Saved data entries
^^^^
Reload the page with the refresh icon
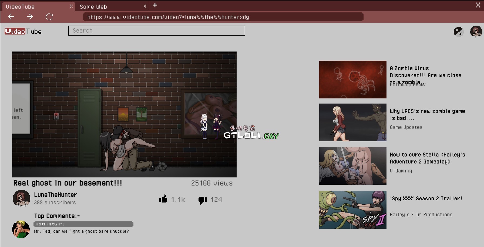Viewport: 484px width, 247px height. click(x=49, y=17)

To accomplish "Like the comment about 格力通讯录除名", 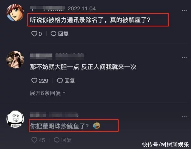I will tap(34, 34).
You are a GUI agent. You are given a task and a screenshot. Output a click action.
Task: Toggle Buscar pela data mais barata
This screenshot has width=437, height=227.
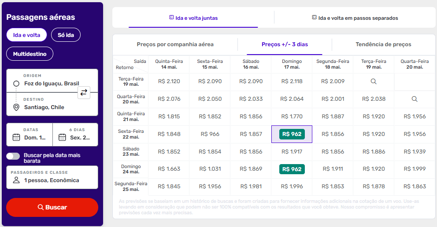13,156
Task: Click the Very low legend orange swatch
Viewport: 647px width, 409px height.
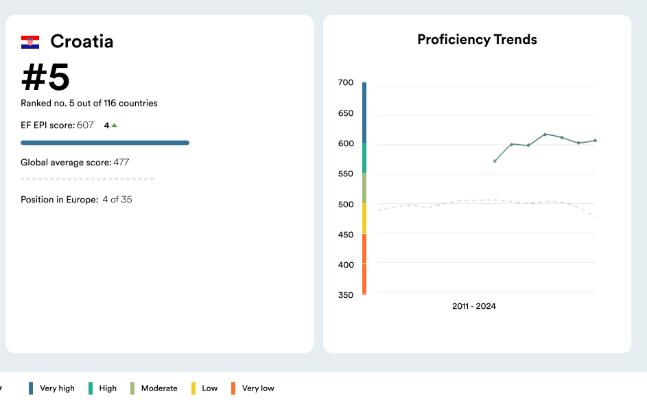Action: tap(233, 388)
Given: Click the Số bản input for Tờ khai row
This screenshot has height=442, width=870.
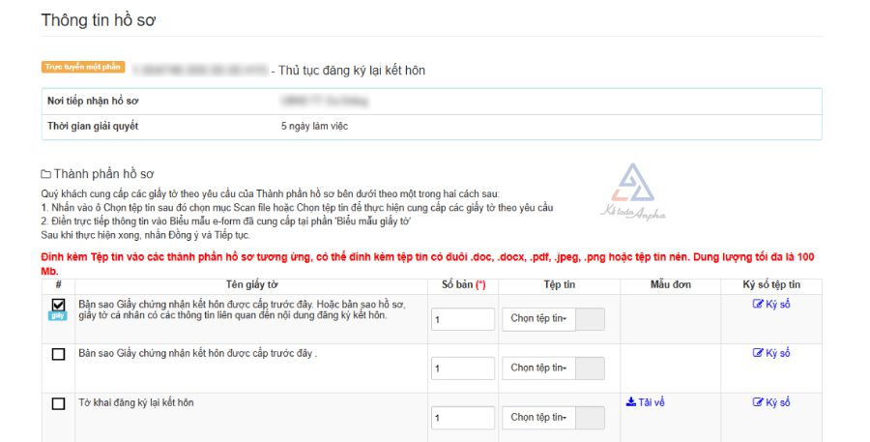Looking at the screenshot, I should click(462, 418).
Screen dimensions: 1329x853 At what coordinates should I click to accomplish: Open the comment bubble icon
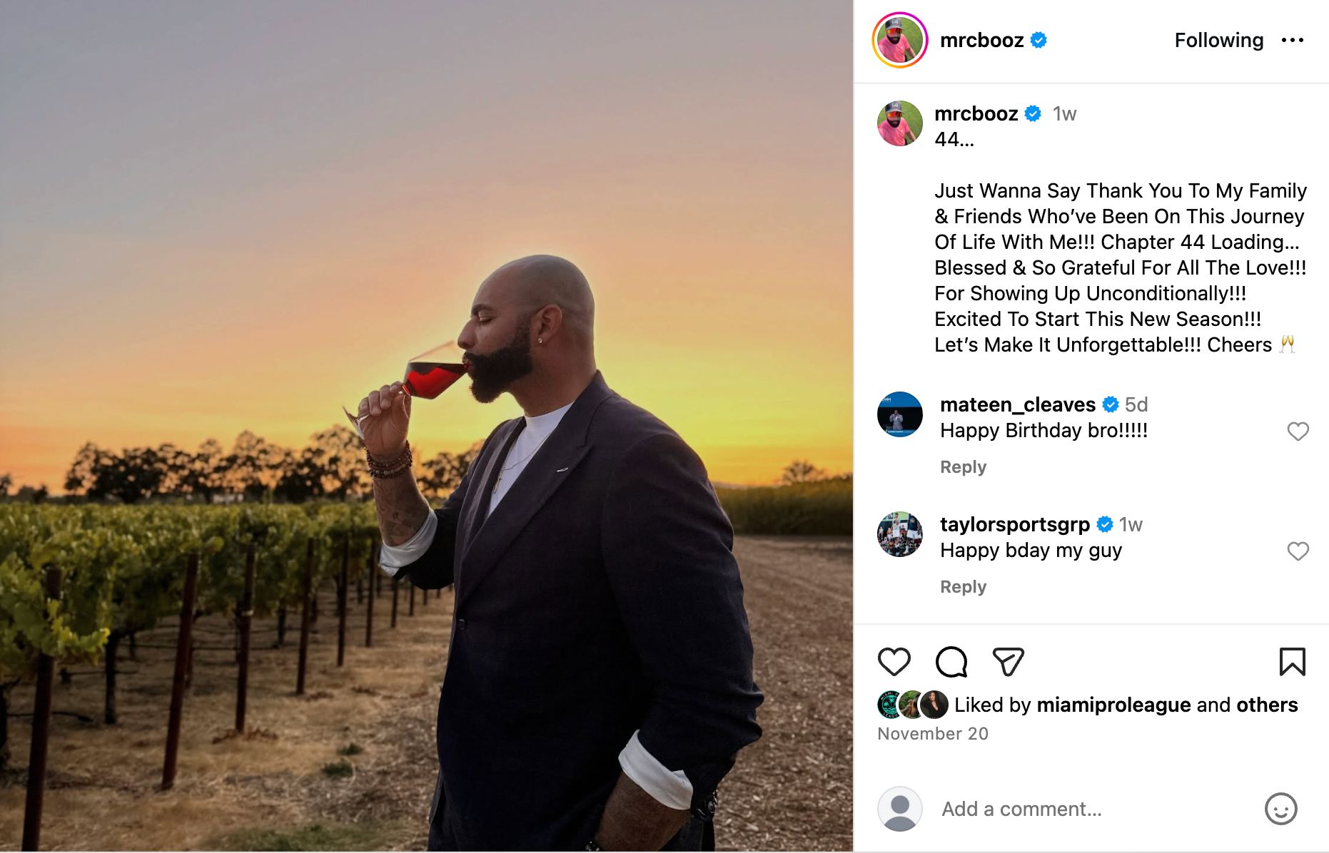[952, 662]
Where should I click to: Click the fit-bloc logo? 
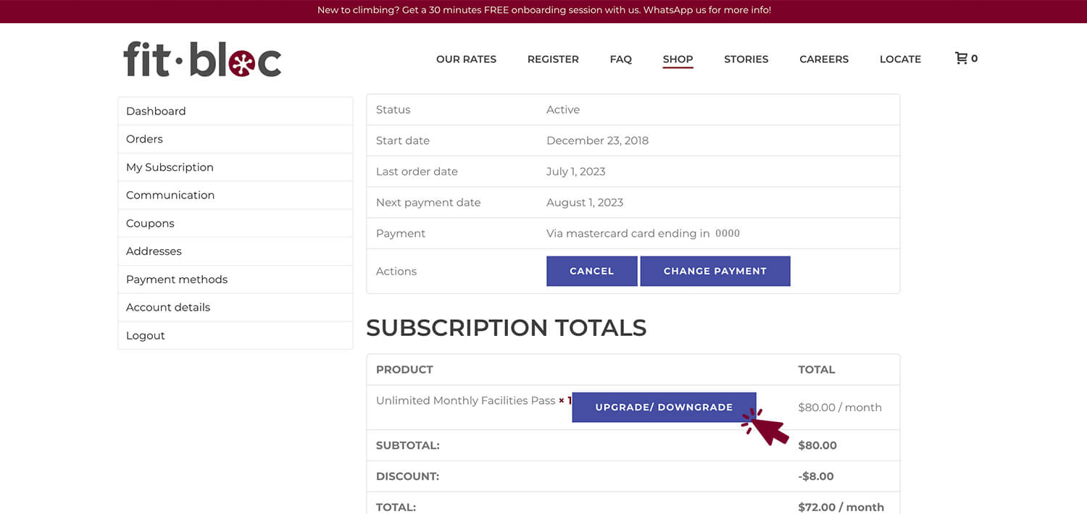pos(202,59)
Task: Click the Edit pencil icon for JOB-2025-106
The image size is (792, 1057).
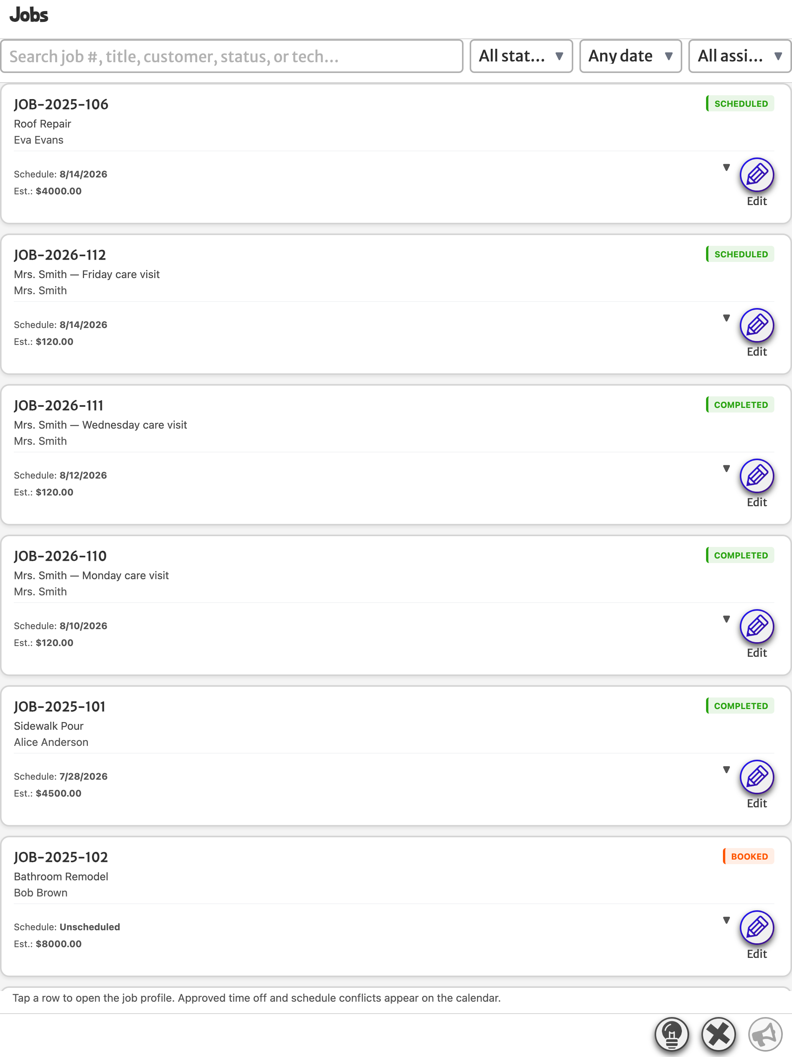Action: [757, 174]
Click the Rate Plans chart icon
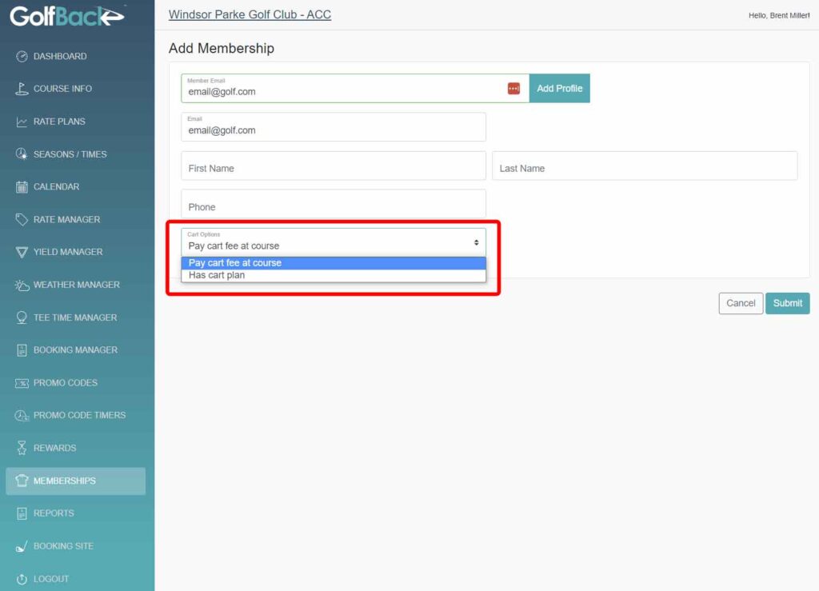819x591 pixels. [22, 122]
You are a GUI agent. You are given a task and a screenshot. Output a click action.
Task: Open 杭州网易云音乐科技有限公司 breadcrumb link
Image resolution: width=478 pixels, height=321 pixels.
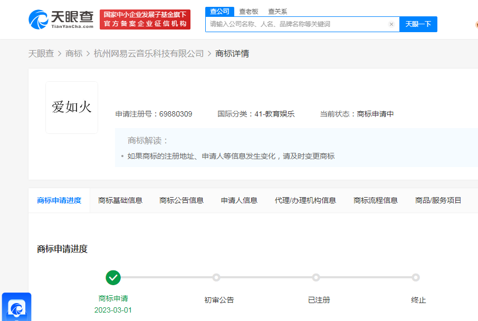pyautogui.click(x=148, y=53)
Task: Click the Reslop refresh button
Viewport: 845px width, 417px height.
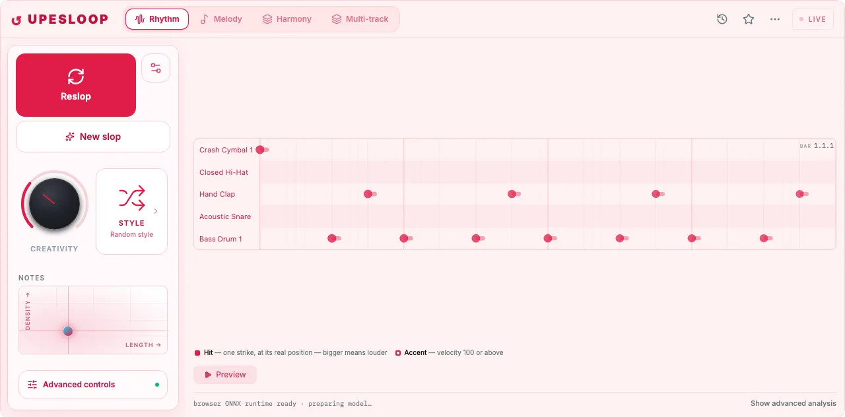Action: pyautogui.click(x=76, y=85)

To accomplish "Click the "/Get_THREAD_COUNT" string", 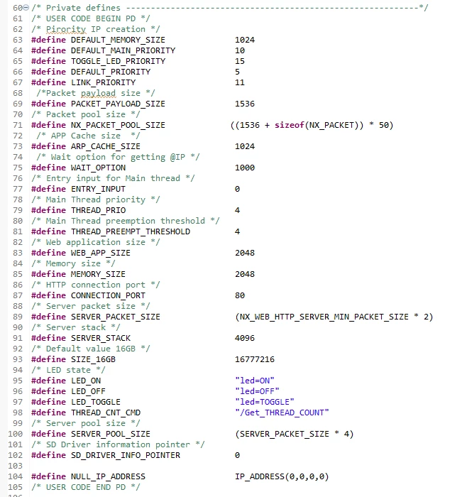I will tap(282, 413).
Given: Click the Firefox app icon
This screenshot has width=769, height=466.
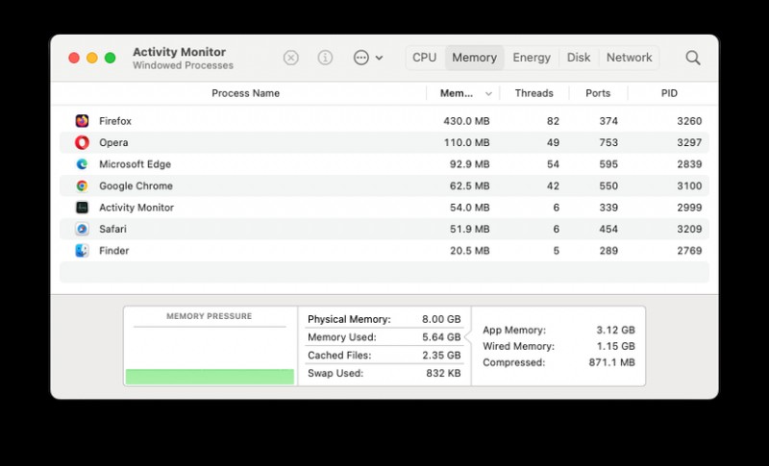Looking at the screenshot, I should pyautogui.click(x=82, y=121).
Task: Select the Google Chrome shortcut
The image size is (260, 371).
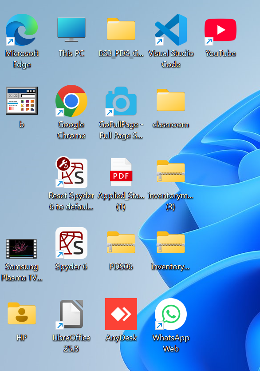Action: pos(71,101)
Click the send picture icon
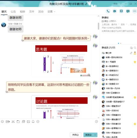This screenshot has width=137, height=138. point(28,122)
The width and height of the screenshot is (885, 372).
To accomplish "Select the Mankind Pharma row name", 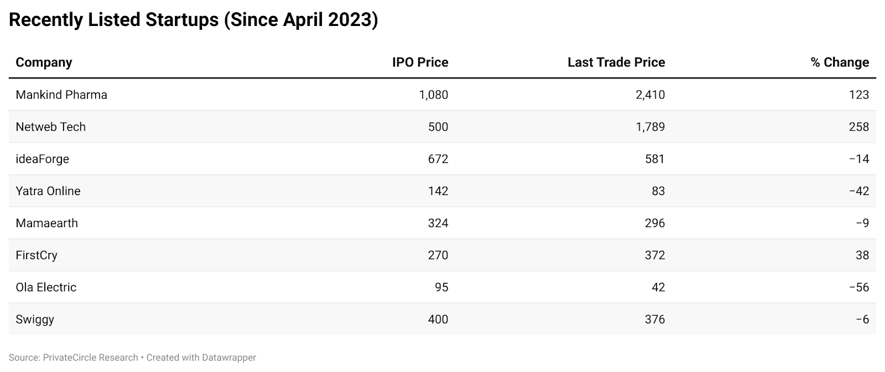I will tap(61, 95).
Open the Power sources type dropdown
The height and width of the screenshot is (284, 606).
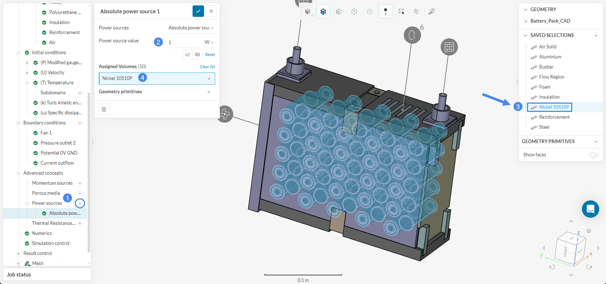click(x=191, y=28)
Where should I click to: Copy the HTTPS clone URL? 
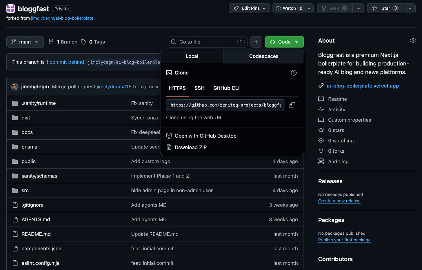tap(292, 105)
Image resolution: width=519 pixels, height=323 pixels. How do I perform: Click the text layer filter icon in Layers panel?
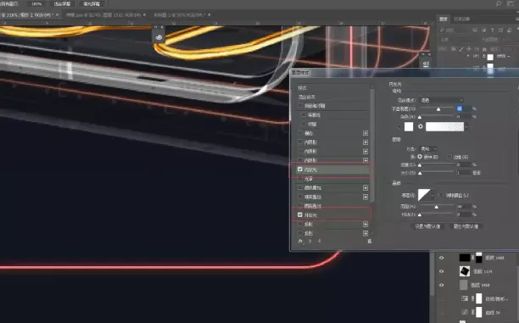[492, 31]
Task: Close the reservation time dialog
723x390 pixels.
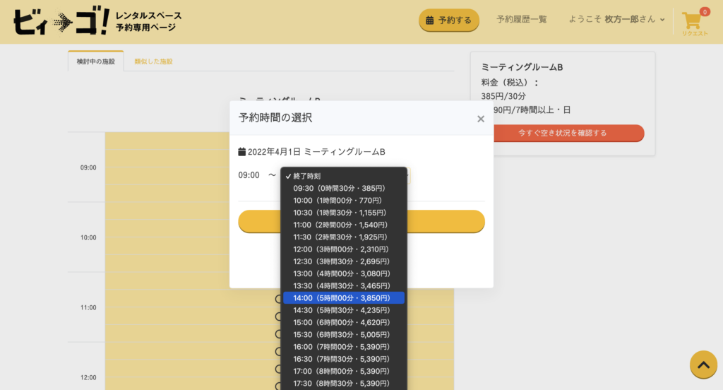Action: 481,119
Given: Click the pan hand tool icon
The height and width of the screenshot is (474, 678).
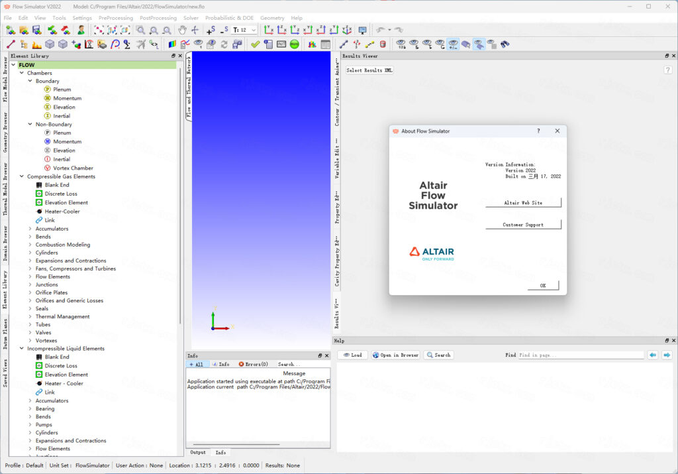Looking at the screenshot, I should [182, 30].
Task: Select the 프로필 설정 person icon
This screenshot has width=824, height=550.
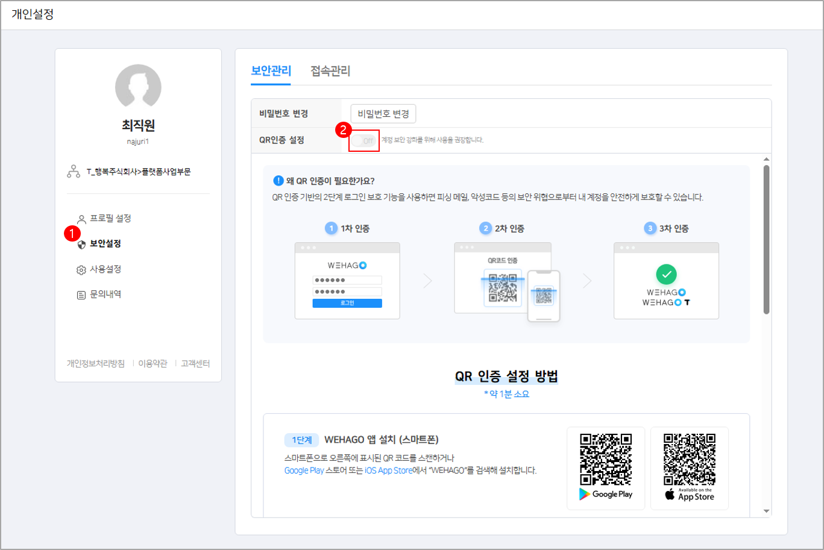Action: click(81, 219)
^^^^
• **What the task requires**
The answer must be an exact copy of the lines from the one containing "Task: Close the reservation time dialog" through the last line of the records, with no pictures included.

• **Response to this task**
Task: Close the reservation time dialog
723x390 pixels.
Action: 481,119
Given: Click the pan hand tool icon
The height and width of the screenshot is (474, 678).
Looking at the screenshot, I should [182, 30].
Task: Select the 프로필 설정 person icon
This screenshot has width=824, height=550.
Action: click(81, 219)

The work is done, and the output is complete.